Safe Schools: 36 Evacuation Drills in One Month
Originally Written: September 13, 2013
To mark the annual National Disaster Consciousness Month, CARE Nederland and its strategic partners in the Philippines carried out in July month-long activities in 36 schools located in high-risk villages across the country. In each school, the various activities were capped by earthquake evacuation drills. By the end of July, a total of 6,776 students and 364 teachers have increased their awareness about disasters and have acquired basic emergency preparedness skills such as school contingency planning and conducting evacuation drills.
The 36 schools are participating in two complementary DRR projects being implemented by CARE and partners in the Philippines – the Partners for Resilience (PfR) Project and the Scale Up, Build Up Project (SUBU). PfR is a five-year project being supported by The Netherlands Ministry of Foreign Affairs. SUBU is an 18=month project by the European Commission Humanitarian Aid and Civil Protection department’s disaster preparedness programme (DIPECHO). The
Although the different schools have different risk profiles, a common general strategy was adopted for all schools. The teachers are trained on Community-Based Disaster Risk Reduction that incorporates Climate Change Adaptation and Ecosystem Management and Restoration. This allowed them to prepare lesson plans that incorporate DRR in regular school subjects such as science and social science. These lesson plans were subsequently implemented by teachers to raise student awareness on how they can reduce their exposure to risks. School Disaster Risk Reduction and Management Committees (SDRRMCs) were also organized. These SDRRMCs carried our risk assessments and led in the formulation of school contingency plans. The school activities were capped by evacuation drills which served to create increased awareness among students and teachers about the school contingency plan, which includes the school evacuation plan, and to test the effectiveness of the plans.
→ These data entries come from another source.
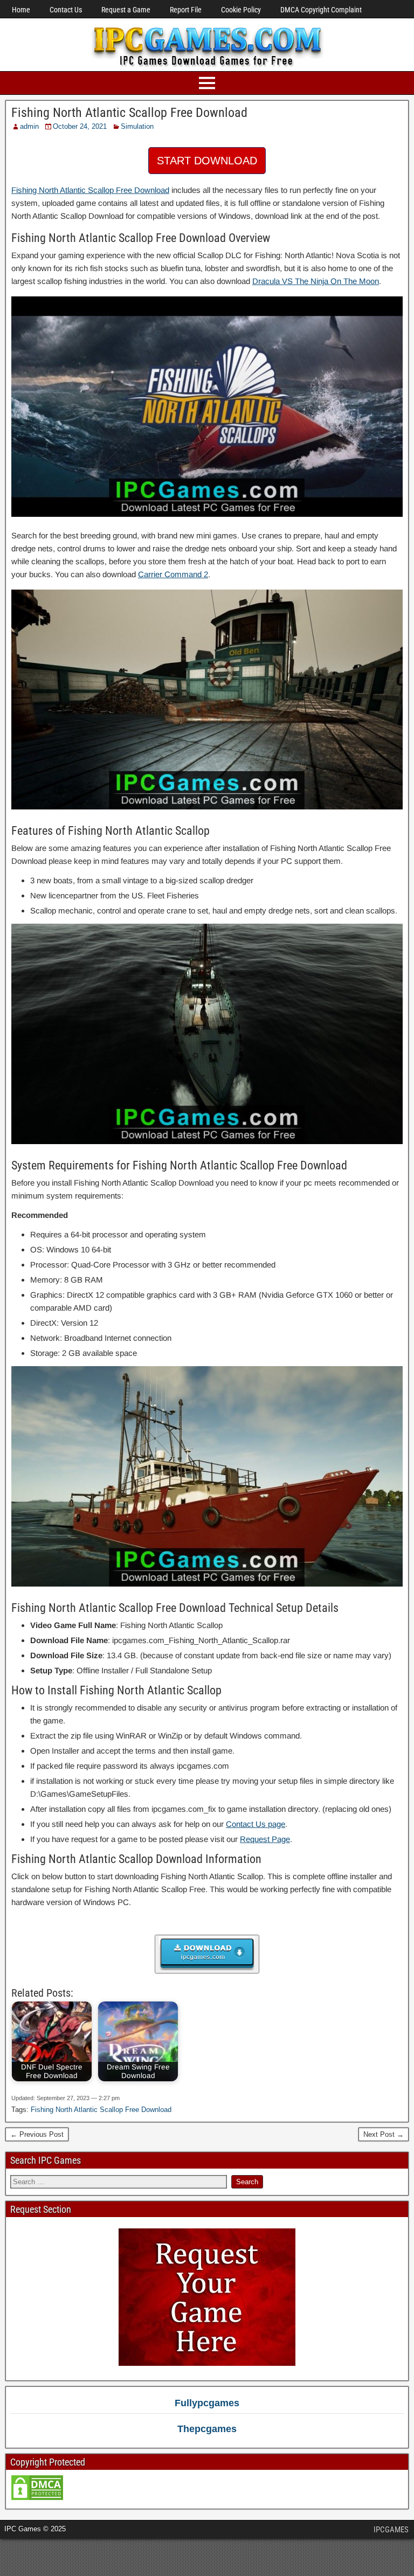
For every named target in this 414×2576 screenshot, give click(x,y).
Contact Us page (255, 1824)
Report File (186, 9)
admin (29, 126)
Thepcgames (207, 2428)
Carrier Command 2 (173, 574)
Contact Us (66, 9)
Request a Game (125, 9)
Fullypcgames (207, 2403)
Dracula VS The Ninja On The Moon (315, 281)
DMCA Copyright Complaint (321, 9)
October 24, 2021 (80, 126)
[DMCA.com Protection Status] (37, 2499)
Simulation (137, 126)
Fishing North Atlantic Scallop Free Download (129, 112)
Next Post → (383, 2134)
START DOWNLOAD (207, 161)
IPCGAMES (391, 2530)
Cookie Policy (241, 9)
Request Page (265, 1839)
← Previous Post (37, 2134)
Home (21, 9)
While a few schools heads needed the intervention (through memoranda) of higher education authorities, most schools heads and teachers gladly welcomed the DRR activities.
“We have limited knowledge about out responsibilities as defined in the new laws about disaster risk reduction and climate change. A department memorandum also requires us to conduct quarterly evacuation drills. We try to comply with the requirements but we do not even know if we are doing them correctly. We are now confident that we are doing the classroom discussions and the evacuation drills correctly,” says Mr. Michael Pareja, a former teacher in Laminga National High School and now the principal of Waloe High School in Loreto, Agusan del Sur.
LAck of DRR capacity of teachers, location of schools in high-risk areas, and limited participation of school authorities at the subnational level were the key challenges encountered in the course of implementing the month-long activities. However, those on the ground, the teachers, are willing to learn towards resiliency. There is a marked increase in appreciation evident in all areas, summarized by Mrs. Rachel Balacdao, a teacher of Ucab Elementary School in Itogon, Benguet, we said,
“From now on, we will make the conduct of classroom discussion and earthquake drills regular, to ensure that children learn about them and are able to share the knowledge with their families.”